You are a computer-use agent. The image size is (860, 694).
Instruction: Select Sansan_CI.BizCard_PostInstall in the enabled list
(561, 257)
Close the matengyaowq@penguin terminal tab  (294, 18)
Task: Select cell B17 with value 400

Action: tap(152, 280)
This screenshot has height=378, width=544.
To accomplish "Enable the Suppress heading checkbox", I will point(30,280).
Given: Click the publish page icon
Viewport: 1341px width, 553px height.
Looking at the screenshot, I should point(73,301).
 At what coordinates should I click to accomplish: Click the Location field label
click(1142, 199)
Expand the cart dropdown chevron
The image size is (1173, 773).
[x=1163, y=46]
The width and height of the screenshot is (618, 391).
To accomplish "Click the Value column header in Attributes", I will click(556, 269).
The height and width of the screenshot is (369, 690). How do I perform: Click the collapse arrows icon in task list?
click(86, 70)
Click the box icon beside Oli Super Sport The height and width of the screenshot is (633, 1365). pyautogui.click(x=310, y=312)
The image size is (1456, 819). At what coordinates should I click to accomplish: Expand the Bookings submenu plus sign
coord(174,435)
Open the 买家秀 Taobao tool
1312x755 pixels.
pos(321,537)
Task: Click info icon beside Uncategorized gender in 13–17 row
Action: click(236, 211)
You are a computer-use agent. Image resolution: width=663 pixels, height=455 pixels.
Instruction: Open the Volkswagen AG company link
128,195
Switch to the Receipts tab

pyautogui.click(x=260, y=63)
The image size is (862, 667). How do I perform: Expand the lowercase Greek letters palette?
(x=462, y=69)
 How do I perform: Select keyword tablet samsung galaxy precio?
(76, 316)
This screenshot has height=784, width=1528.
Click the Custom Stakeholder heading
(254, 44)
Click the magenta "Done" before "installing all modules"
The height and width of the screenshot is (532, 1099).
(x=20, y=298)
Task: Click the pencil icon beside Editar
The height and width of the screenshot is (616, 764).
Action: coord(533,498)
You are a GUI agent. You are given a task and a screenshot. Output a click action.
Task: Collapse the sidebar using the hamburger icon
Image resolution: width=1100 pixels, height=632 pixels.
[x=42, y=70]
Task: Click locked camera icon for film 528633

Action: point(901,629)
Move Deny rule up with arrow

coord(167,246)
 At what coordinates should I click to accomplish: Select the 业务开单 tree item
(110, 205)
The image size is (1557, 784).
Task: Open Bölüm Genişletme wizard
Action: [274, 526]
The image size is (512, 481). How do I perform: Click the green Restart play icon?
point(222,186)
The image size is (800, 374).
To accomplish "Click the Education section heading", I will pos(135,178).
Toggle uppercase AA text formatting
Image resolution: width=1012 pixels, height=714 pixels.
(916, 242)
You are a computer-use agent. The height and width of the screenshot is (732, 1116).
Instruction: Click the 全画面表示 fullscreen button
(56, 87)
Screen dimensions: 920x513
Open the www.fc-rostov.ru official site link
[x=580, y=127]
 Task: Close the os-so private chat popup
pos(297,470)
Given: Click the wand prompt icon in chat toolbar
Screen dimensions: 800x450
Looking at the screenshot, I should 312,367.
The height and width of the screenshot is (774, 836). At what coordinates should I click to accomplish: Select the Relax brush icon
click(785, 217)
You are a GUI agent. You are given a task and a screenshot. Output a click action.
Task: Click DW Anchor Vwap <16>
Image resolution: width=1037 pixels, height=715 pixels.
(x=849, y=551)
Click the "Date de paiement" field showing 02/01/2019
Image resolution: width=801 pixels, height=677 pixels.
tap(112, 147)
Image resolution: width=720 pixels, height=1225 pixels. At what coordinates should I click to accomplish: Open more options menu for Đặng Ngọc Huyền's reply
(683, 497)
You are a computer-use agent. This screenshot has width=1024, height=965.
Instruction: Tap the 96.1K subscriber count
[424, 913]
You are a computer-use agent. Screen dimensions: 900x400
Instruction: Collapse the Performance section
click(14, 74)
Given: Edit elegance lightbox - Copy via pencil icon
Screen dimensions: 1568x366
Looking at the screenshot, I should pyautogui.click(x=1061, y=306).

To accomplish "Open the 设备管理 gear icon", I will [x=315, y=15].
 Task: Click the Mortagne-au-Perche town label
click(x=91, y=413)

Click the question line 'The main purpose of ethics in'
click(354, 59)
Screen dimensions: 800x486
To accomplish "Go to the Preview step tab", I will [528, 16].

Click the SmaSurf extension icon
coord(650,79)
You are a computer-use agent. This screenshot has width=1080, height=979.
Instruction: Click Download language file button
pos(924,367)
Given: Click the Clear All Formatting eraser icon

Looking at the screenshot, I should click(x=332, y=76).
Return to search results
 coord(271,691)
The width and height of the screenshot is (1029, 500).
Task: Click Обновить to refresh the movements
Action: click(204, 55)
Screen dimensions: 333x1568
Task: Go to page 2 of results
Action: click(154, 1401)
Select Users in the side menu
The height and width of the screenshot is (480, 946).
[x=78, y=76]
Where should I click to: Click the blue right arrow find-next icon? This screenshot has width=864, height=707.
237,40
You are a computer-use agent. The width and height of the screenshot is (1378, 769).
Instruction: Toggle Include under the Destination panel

**What this task involves:**
Every line of the material above should be repeated exactly.

**Result:**
You are a computer-use agent. The image size is (860, 694).
Instruction: Select Sansan_CI.BizCard_PostInstall in the enabled list
(561, 257)
Close the matengyaowq@penguin terminal tab  (294, 18)
Task: Select cell B17 with value 400

Action: tap(152, 280)
This screenshot has height=378, width=544.
To accomplish "Enable the Suppress heading checkbox", I will point(30,280).
Given: Click the publish page icon
Viewport: 1341px width, 553px height.
Looking at the screenshot, I should point(73,301).
 At what coordinates should I click to accomplish: Click the Location field label
click(1142, 199)
Expand the cart dropdown chevron
The image size is (1173, 773).
[x=1163, y=46]
The width and height of the screenshot is (618, 391).
To accomplish "Click the Value column header in Attributes", I will click(556, 269).
The height and width of the screenshot is (369, 690). How do I perform: Click the collapse arrows icon in task list?
click(86, 70)
Click the box icon beside Oli Super Sport The height and width of the screenshot is (633, 1365). pyautogui.click(x=310, y=312)
The image size is (1456, 819). At what coordinates should I click to accomplish: Expand the Bookings submenu plus sign
coord(174,435)
Open the 买家秀 Taobao tool
1312x755 pixels.
pos(321,537)
Task: Click info icon beside Uncategorized gender in 13–17 row
Action: click(236, 211)
You are a computer-use agent. Image resolution: width=663 pixels, height=455 pixels.
Instruction: Open the Volkswagen AG company link
128,195
Switch to the Receipts tab

pyautogui.click(x=260, y=63)
The image size is (862, 667). How do I perform: Expand the lowercase Greek letters palette?
(x=462, y=69)
 How do I perform: Select keyword tablet samsung galaxy precio?
(76, 316)
This screenshot has height=784, width=1528.
Click the Custom Stakeholder heading
(254, 44)
Click the magenta "Done" before "installing all modules"
The height and width of the screenshot is (532, 1099).
(x=20, y=298)
Task: Click the pencil icon beside Editar
The height and width of the screenshot is (616, 764).
Action: coord(533,498)
You are a GUI agent. You are given a task and a screenshot. Output a click action.
Task: Collapse the sidebar using the hamburger icon
Image resolution: width=1100 pixels, height=632 pixels.
[x=42, y=70]
Task: Click locked camera icon for film 528633

Action: point(901,629)
Move Deny rule up with arrow

coord(167,246)
 At what coordinates should I click to accomplish: Select the 业务开单 tree item
(110, 205)
The image size is (1557, 784).
Task: Open Bölüm Genişletme wizard
Action: [274, 526]
The image size is (512, 481). How do I perform: Click the green Restart play icon?
point(222,186)
The image size is (800, 374).
To accomplish "Click the Education section heading", I will pos(135,178).
Toggle uppercase AA text formatting
Image resolution: width=1012 pixels, height=714 pixels.
(916, 242)
You are a computer-use agent. The height and width of the screenshot is (732, 1116).
Instruction: Click the 全画面表示 fullscreen button
(56, 87)
Screen dimensions: 920x513
Open the www.fc-rostov.ru official site link
[x=580, y=127]
 Task: Close the os-so private chat popup
pos(297,470)
Given: Click the wand prompt icon in chat toolbar
Screen dimensions: 800x450
Looking at the screenshot, I should 312,367.
The height and width of the screenshot is (774, 836). At what coordinates should I click to accomplish: Select the Relax brush icon
click(785, 217)
You are a GUI agent. You are given a task and a screenshot. Output a click action.
Task: Click DW Anchor Vwap <16>
Image resolution: width=1037 pixels, height=715 pixels.
(x=849, y=551)
Click the "Date de paiement" field showing 02/01/2019
Image resolution: width=801 pixels, height=677 pixels.
tap(112, 147)
Image resolution: width=720 pixels, height=1225 pixels. At what coordinates should I click to accomplish: Open more options menu for Đặng Ngọc Huyền's reply
(683, 497)
You are a computer-use agent. This screenshot has width=1024, height=965.
Instruction: Tap the 96.1K subscriber count
[424, 913]
You are a computer-use agent. Screen dimensions: 900x400
Instruction: Collapse the Performance section
click(14, 74)
Given: Edit elegance lightbox - Copy via pencil icon
Screen dimensions: 1568x366
Looking at the screenshot, I should pyautogui.click(x=1061, y=306).

To accomplish "Open the 设备管理 gear icon", I will [x=315, y=15].
 Task: Click the Mortagne-au-Perche town label
click(x=91, y=413)

Click the question line 'The main purpose of ethics in'
click(354, 59)
Screen dimensions: 800x486
To accomplish "Go to the Preview step tab", I will [528, 16].

Click the SmaSurf extension icon
coord(650,79)
You are a computer-use agent. This screenshot has width=1080, height=979.
Instruction: Click Download language file button
pos(924,367)
Given: Click the Clear All Formatting eraser icon

Looking at the screenshot, I should click(x=332, y=76).
Return to search results
 coord(271,691)
The width and height of the screenshot is (1029, 500).
Task: Click Обновить to refresh the movements
Action: click(204, 55)
Screen dimensions: 333x1568
Task: Go to page 2 of results
Action: click(154, 1401)
Select Users in the side menu
The height and width of the screenshot is (480, 946).
[x=78, y=76]
Where should I click to: Click the blue right arrow find-next icon? This screenshot has width=864, height=707.
237,40
You are a computer-use agent. The width and height of the screenshot is (1378, 769).
Instruction: Toggle Include under the Destination panel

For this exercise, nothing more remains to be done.